Viewpoints like yours are ignorant and bigoted. Quit telling people how to run their own lives, how much of their own money they should keep and worry about your own.viewpoints like yours are a problem.
Most bad government has grown out of too much government. Thomas Jefferson
VC, if miles didn't tell people how to live how would they get by![]()
A minimum wage exists to provide a basic means to survive, or at least it should. It should be enough to cover your living costs and get by month to month. Obviously 7 US dollars does not provide that to any sufficient degree whence something like 50 million people needing food stamps. Now if there are effective controls on corporations in regards to outsourcing, unchecked immigration etc, then obviously there will still be jobs.
In regards to your abhorrent views on service industry workers, then I think you are quite repugnant. You shouldn't need to rely on the charity of a customer to top up 2.15 an hour. How about you just pay a fair wage of 20 dollars if that is what the worker will end up taking home. Instead, you are asking the worker to whore themselves to the highest paying bidder. It is sick when all you are doing at the end of the day is buying a drink.
The unemployment of young Britains today is akin to the problem in America. The minimum wage is not relevant, but what is relevent is outsourcing and unchecked immigration. I think these are serious problems and those alone will create unemployment for young natives and decrease the numbers of available jobs. I think already in the UK young workers are earning less than the minimum wage.
When it comes to dismissing people who flip burgers and clean toilets, I think you again display a pompous arrogance and disregard for important jobs. These things have to be done and in truth, not many want to do them. However, there is a demand for hygiene and certainly in your country a high demand for obesity. Again, what is the harm in paying the Mc'D's worker 18 bucks an hour? If they work hard and are helping to make the branch money then they deserve more than the bare minimum. That is where you don't value people, they are a mere commodity to be exploited. I disagree with that on political, moral, and ethical grounds.

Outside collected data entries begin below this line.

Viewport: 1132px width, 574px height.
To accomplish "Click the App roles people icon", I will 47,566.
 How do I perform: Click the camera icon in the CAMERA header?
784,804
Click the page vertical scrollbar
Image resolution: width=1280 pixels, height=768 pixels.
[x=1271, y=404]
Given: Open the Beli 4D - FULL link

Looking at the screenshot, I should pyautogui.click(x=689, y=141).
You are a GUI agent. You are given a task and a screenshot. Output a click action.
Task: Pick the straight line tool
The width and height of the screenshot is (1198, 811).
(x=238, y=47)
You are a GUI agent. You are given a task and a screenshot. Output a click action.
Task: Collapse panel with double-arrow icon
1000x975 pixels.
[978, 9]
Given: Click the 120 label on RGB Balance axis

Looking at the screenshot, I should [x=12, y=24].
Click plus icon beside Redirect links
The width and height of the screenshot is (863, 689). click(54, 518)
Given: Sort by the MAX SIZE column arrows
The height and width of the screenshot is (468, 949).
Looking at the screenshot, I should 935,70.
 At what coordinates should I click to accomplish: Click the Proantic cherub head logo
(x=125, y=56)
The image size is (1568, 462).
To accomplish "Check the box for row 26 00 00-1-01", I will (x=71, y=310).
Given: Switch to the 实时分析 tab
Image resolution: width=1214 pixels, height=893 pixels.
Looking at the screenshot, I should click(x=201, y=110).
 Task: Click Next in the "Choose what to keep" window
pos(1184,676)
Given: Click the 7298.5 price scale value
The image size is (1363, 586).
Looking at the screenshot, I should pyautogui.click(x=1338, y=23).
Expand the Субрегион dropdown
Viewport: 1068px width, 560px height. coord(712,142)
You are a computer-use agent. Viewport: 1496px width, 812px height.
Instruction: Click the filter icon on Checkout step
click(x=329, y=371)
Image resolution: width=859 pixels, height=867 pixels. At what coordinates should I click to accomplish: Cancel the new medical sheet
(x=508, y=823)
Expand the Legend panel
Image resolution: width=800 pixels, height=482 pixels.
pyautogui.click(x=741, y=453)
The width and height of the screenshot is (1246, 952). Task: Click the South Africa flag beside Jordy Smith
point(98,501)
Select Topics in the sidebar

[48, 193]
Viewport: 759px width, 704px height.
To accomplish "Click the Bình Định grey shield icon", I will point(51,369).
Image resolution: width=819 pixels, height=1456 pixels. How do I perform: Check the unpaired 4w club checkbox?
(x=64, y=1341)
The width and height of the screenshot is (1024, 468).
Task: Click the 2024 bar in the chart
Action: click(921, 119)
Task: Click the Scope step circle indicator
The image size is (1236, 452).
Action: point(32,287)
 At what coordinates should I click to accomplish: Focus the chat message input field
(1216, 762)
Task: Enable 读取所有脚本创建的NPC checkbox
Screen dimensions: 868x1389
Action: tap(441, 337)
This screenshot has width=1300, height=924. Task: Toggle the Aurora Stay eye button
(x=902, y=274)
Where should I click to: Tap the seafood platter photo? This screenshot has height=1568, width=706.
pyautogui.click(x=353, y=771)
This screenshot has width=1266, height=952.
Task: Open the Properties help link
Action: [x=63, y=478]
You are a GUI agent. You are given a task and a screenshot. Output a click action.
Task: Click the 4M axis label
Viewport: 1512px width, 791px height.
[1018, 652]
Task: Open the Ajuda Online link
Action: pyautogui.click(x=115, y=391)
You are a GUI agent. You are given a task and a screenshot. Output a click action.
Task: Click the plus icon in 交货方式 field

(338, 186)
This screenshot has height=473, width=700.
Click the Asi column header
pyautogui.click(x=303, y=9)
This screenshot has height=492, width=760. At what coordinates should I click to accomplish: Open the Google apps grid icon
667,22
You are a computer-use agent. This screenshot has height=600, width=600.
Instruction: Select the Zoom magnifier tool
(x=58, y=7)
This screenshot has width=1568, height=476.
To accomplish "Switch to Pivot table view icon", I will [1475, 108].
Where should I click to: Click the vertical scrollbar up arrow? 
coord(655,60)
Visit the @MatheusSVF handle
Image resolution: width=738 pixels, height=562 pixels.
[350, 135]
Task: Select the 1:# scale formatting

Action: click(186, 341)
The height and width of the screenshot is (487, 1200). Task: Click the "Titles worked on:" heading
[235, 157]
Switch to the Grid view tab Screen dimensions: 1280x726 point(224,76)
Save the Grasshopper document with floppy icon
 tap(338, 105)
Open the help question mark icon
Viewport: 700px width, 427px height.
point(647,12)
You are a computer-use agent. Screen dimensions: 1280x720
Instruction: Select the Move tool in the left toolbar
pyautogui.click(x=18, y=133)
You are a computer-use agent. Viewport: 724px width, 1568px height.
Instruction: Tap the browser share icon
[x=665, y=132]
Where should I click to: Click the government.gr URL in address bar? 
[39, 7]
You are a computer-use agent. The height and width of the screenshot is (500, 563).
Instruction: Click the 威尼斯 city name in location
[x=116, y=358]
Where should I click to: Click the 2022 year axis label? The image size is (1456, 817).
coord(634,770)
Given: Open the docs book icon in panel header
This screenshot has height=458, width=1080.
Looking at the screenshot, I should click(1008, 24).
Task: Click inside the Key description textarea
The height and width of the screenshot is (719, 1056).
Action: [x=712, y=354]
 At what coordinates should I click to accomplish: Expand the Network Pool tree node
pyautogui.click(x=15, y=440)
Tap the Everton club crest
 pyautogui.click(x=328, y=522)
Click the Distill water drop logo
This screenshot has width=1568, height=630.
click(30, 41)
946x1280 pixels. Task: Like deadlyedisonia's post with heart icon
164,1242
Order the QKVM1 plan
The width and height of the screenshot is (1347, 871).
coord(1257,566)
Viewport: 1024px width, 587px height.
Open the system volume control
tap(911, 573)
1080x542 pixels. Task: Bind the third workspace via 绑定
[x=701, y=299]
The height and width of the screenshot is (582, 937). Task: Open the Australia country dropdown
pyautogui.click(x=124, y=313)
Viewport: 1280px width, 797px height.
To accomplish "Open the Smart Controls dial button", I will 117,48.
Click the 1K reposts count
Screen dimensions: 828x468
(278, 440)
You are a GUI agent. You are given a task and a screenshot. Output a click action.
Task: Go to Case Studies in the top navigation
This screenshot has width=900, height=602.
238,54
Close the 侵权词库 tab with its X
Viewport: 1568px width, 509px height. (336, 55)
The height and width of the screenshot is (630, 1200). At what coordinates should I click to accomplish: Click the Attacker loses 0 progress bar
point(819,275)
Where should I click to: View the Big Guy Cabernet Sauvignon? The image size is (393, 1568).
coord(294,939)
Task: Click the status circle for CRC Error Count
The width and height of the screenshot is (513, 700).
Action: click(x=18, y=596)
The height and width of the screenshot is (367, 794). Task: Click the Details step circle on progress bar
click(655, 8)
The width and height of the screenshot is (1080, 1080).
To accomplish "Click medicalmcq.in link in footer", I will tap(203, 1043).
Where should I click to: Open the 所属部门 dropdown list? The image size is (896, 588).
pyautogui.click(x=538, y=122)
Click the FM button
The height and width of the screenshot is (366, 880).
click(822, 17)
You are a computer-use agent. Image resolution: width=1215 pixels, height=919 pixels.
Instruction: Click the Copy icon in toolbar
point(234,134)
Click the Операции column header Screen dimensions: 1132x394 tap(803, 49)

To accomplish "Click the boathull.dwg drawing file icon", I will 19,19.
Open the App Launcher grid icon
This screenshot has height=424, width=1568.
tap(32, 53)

I think you come across as someone who has been brainwashed into believing the Chicago school economics view of globalisation. Of course it has been great for the US elite, but for many Americans it means enhanced poverty and around the world it means the exploitation of labour markets. Personally, I am very much against that world view.
And yes, Lyle. Very insightful. What I encourage is that society should care more for it's home labour resources as eventually when the skeleton is stripped, the entire thing will come crashing down like a house of cards. The middle classes have been eroded for 40 years, 50 million are on food stamps, the end isn't going to be pretty. The Soviet Union collapsed after overextending itself, the US appears to be gradually getting there. The US is maybe not that far behind. I also encourage people not to take part in the consumer economy. Strip your life down to the essentials and plan well, because ultimately the pension and security you thought the state would provide might not be there. Certainly don't rely on the US dollar and make sure you know how to grow potatoes.